By Brent Bigelow
If you watch any form of American football you’ve encountered the bright yellow, high-flying penalty flag. They’re annoying, intrusive, delay the game and are normally thrown against your team, but never against your opponent.
The penalty flag was invented by Dwight “Dike” Beede, the first head football coach of Youngstown College, according to YSU Athletics.
Back in the day when an infraction happened on the football field, referees would blow a horn or a whistle to indicate that there was a penalty. The problem was, when they blew the whistle, players would think that the play would be over.
This common problem brought Dike to create something that would mark where the penalty occurred and wouldn’t trick the players into thinking the play was over.

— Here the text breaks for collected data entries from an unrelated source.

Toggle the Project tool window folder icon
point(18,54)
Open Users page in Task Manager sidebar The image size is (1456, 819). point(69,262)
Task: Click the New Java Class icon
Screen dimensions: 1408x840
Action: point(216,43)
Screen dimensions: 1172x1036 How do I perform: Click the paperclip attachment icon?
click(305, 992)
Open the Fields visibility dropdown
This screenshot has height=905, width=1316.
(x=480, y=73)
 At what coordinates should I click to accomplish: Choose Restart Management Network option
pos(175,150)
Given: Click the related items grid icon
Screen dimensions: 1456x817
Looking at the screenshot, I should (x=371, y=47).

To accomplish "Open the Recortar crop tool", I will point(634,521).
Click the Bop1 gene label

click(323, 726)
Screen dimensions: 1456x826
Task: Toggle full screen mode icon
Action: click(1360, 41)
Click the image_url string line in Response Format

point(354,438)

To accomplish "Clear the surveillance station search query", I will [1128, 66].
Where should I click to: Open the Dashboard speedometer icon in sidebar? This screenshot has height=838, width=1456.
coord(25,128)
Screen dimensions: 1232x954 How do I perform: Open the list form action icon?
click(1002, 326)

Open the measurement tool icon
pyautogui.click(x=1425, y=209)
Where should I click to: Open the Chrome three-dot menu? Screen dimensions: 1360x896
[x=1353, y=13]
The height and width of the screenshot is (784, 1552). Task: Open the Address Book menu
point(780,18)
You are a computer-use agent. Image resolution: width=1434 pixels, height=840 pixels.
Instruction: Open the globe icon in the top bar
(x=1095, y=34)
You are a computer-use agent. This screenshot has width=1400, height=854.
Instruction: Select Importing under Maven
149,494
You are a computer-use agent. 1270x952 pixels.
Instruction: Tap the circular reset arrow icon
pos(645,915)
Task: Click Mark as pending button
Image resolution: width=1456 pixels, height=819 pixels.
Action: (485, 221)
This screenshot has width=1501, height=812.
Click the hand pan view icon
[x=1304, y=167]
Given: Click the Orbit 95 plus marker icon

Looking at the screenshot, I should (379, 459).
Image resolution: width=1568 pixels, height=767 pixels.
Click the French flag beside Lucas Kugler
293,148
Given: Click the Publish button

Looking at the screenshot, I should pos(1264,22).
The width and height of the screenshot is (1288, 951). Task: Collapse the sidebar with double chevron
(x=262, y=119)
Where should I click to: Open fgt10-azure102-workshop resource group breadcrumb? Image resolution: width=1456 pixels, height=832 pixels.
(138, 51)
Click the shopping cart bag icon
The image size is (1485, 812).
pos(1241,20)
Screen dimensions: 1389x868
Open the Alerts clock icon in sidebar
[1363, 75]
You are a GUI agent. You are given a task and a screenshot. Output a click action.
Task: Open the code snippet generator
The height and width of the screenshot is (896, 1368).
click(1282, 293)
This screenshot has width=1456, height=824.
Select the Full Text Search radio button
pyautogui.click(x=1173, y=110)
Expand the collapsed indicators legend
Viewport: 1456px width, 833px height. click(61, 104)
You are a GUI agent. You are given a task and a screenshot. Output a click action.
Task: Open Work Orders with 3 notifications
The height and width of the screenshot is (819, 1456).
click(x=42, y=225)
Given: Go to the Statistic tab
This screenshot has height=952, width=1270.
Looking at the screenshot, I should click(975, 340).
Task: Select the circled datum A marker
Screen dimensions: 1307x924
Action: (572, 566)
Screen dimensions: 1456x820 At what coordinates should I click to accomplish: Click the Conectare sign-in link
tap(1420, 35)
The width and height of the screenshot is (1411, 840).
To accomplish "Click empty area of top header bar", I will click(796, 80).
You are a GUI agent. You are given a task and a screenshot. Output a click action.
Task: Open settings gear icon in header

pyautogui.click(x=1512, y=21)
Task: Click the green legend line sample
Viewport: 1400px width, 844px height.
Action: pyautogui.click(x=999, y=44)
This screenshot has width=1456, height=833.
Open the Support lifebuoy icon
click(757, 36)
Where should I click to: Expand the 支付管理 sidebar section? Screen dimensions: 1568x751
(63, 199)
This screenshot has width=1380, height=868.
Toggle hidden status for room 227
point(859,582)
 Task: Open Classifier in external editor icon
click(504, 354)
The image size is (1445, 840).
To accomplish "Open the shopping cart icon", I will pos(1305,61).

Dike told his wife, Irma Beede (also known as the “Betsy Ross of Football” because she would stitch all the penalty flags together) to make something that was bright and striped, so it was eye-catching. Irma Beede grabbed her daughter’s red Halloween costume and an old bed sheet for the flags. She used lead fishing sinkers from Dike Beede’s tackle box to weigh the flags down.
Once the prototype was created, Dike Beede brought the flag to Rayen Stadium on Oct. 17, 1941, where Oklahoma City University head coach Os Doenges and four game referees agreed to use the flags as an experiment.
One of the refs, Jack McPhee, would take the newly invented penalty flags to Columbus, Ohio, where it was used in an Ohio State football game against Iowa where the league commissioner, Major John Griffith, was a spectator. At first, Griffith was confused why McPhee kept throwing “rags” onto the field, but post-game McPhee explained himself and by 1948 the flag was introduced at the American Football Coaches session.
McPhee would carry and use the original penalty flag at many Princeton, Yale and Ohio State football games until the color finally faded and it was unusable.
McPhee and the original striped penalty flag finally made it to the Rose Bowl in Pasadena, California, where McPhee tossed the flag in front of 100,000 people. The Youngstown-made invention finally made it to “The Granddaddy of Them All.”
The penalty flag is annoying, but it is the most important piece of simplistic technology that is used in all levels of football today. So, the next time you feel your blood pressure rise because the zebra threw a flag, remember — that’s from Youngstown.
I wrote about this in 1979 when I was on the sports staff of the Jambar. Just last week, I was talking to Dike Beede’s daughter and son-in-law about this (it was her costume). The flag is now in the College Football Hall of Fame in Atlanta. Beede lived in Elkton, Ohio, near Rogers. He was a forest engineer and he built a beautiful farm. His son-in-law is the director of the Lou Holts museum in East Liverpool…lots of connections and great history.